[START]
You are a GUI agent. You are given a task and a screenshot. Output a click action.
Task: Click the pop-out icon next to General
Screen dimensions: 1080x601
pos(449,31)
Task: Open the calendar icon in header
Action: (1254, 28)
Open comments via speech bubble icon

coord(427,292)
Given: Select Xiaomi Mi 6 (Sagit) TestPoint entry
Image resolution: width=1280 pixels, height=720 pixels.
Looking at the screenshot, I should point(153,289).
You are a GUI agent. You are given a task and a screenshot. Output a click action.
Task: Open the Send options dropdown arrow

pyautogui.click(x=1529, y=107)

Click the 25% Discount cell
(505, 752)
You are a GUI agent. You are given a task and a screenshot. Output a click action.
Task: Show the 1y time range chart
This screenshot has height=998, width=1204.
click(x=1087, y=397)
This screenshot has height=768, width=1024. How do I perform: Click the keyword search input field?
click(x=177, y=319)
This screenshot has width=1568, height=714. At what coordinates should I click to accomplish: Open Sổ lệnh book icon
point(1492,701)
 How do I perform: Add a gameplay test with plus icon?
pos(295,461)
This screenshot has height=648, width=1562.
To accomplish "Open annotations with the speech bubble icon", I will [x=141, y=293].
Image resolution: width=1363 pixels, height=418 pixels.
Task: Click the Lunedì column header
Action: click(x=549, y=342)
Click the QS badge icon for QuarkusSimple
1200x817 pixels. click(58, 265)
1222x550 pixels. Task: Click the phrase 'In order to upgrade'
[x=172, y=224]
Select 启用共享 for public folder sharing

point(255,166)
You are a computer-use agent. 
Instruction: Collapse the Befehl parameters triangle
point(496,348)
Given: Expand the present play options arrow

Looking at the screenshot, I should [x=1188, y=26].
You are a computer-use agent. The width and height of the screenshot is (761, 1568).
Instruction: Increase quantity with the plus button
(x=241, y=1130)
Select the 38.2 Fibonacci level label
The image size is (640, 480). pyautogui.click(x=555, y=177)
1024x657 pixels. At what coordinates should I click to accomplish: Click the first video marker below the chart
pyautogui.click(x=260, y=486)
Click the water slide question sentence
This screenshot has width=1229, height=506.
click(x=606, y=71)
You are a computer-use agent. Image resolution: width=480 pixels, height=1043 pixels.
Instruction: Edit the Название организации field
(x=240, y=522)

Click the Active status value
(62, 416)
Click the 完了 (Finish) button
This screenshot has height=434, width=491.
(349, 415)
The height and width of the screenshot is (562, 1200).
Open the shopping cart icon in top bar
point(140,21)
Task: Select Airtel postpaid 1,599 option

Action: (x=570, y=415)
[END]
Copy all of these records, line for line, without changing anything.

→ **OUTPUT OF THE TASK**
You are a GUI agent. You are given a task and a screenshot. Output a click action.
Task: Click the pop-out icon next to General
Screen dimensions: 1080x601
pos(449,31)
Task: Open the calendar icon in header
Action: (1254, 28)
Open comments via speech bubble icon

coord(427,292)
Given: Select Xiaomi Mi 6 (Sagit) TestPoint entry
Image resolution: width=1280 pixels, height=720 pixels.
Looking at the screenshot, I should point(153,289).
You are a GUI agent. You are given a task and a screenshot. Output a click action.
Task: Open the Send options dropdown arrow

pyautogui.click(x=1529, y=107)

Click the 25% Discount cell
(505, 752)
You are a GUI agent. You are given a task and a screenshot. Output a click action.
Task: Show the 1y time range chart
This screenshot has height=998, width=1204.
click(x=1087, y=397)
This screenshot has height=768, width=1024. How do I perform: Click the keyword search input field?
click(x=177, y=319)
This screenshot has width=1568, height=714. At what coordinates should I click to accomplish: Open Sổ lệnh book icon
point(1492,701)
 How do I perform: Add a gameplay test with plus icon?
pos(295,461)
This screenshot has height=648, width=1562.
To accomplish "Open annotations with the speech bubble icon", I will [x=141, y=293].
Image resolution: width=1363 pixels, height=418 pixels.
Task: Click the Lunedì column header
Action: click(x=549, y=342)
Click the QS badge icon for QuarkusSimple
1200x817 pixels. click(58, 265)
1222x550 pixels. Task: Click the phrase 'In order to upgrade'
[x=172, y=224]
Select 启用共享 for public folder sharing

point(255,166)
You are a computer-use agent. 
Instruction: Collapse the Befehl parameters triangle
point(496,348)
Given: Expand the present play options arrow

Looking at the screenshot, I should [x=1188, y=26].
You are a computer-use agent. The width and height of the screenshot is (761, 1568).
Instruction: Increase quantity with the plus button
(x=241, y=1130)
Select the 38.2 Fibonacci level label
The image size is (640, 480). pyautogui.click(x=555, y=177)
1024x657 pixels. At what coordinates should I click to accomplish: Click the first video marker below the chart
pyautogui.click(x=260, y=486)
Click the water slide question sentence
This screenshot has width=1229, height=506.
click(x=606, y=71)
You are a computer-use agent. Image resolution: width=480 pixels, height=1043 pixels.
Instruction: Edit the Название организации field
(x=240, y=522)

Click the Active status value
(62, 416)
Click the 完了 (Finish) button
This screenshot has height=434, width=491.
(349, 415)
The height and width of the screenshot is (562, 1200).
Open the shopping cart icon in top bar
point(140,21)
Task: Select Airtel postpaid 1,599 option

Action: (x=570, y=415)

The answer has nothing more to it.